• [Written problem] Reproduce the rows below with "Photo Gallery" swapped for "Picture Gallery", changing nothing else.

• [Extracted records]
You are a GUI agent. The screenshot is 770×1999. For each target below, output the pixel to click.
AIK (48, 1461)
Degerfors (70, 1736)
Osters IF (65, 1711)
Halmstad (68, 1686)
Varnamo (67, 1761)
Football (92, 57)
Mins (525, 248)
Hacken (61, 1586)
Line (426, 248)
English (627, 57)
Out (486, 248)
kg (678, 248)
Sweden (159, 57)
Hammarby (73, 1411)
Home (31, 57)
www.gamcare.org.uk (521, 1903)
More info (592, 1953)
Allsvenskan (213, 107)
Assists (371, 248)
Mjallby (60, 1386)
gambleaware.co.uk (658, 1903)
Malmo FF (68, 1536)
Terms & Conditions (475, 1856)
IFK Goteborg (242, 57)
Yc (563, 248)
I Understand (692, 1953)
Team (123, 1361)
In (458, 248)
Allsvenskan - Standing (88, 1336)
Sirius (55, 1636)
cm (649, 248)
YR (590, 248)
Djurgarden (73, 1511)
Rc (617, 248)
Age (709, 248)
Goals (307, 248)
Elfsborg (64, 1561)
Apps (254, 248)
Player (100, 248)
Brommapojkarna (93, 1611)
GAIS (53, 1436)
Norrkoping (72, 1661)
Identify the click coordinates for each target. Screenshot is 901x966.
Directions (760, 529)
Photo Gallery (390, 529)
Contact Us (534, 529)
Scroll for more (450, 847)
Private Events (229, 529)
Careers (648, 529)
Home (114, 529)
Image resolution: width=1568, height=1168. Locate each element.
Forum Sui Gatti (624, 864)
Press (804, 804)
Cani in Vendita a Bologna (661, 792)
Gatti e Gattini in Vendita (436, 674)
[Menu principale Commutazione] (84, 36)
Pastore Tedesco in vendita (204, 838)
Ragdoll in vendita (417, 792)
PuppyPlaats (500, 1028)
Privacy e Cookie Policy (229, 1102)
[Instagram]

• [Result of this exercise]
You are a GUI agent. The screenshot is 770×1999. For each target below, output the pixel to click.
AIK (48, 1461)
Degerfors (70, 1736)
Osters IF (65, 1711)
Halmstad (68, 1686)
Varnamo (67, 1761)
Football (92, 57)
Mins (525, 248)
Hacken (61, 1586)
Line (426, 248)
English (627, 57)
Out (486, 248)
kg (678, 248)
Sweden (159, 57)
Hammarby (73, 1411)
Home (31, 57)
www.gamcare.org.uk (521, 1903)
More info (592, 1953)
Allsvenskan (213, 107)
Assists (371, 248)
Mjallby (60, 1386)
gambleaware.co.uk (658, 1903)
Malmo FF (68, 1536)
Terms & Conditions (475, 1856)
IFK Goteborg (242, 57)
Yc (563, 248)
I Understand (692, 1953)
Team (123, 1361)
In (458, 248)
Allsvenskan - Standing (88, 1336)
Sirius (55, 1636)
cm (649, 248)
YR (590, 248)
Djurgarden (73, 1511)
Rc (617, 248)
Age (709, 248)
Goals (307, 248)
Elfsborg (64, 1561)
Apps (254, 248)
Player (100, 248)
Brommapojkarna (93, 1611)
GAIS (53, 1436)
Norrkoping (72, 1661)
Identify the click coordinates for each target. Screenshot is 901x966.
Directions (760, 529)
Picture Gallery (390, 529)
Contact Us (534, 529)
Scroll for more (450, 847)
Private Events (229, 529)
Careers (648, 529)
Home (114, 529)
Image resolution: width=1568, height=1168. Locate each element.
Forum Sui Gatti (624, 864)
Press (804, 804)
Cani in Vendita a Bologna (661, 792)
Gatti e Gattini in Vendita (436, 674)
[Menu principale Commutazione] (84, 36)
Pastore Tedesco in vendita (204, 838)
Ragdoll in vendita (417, 792)
PuppyPlaats (500, 1028)
Privacy e Cookie Policy (229, 1102)
[Instagram]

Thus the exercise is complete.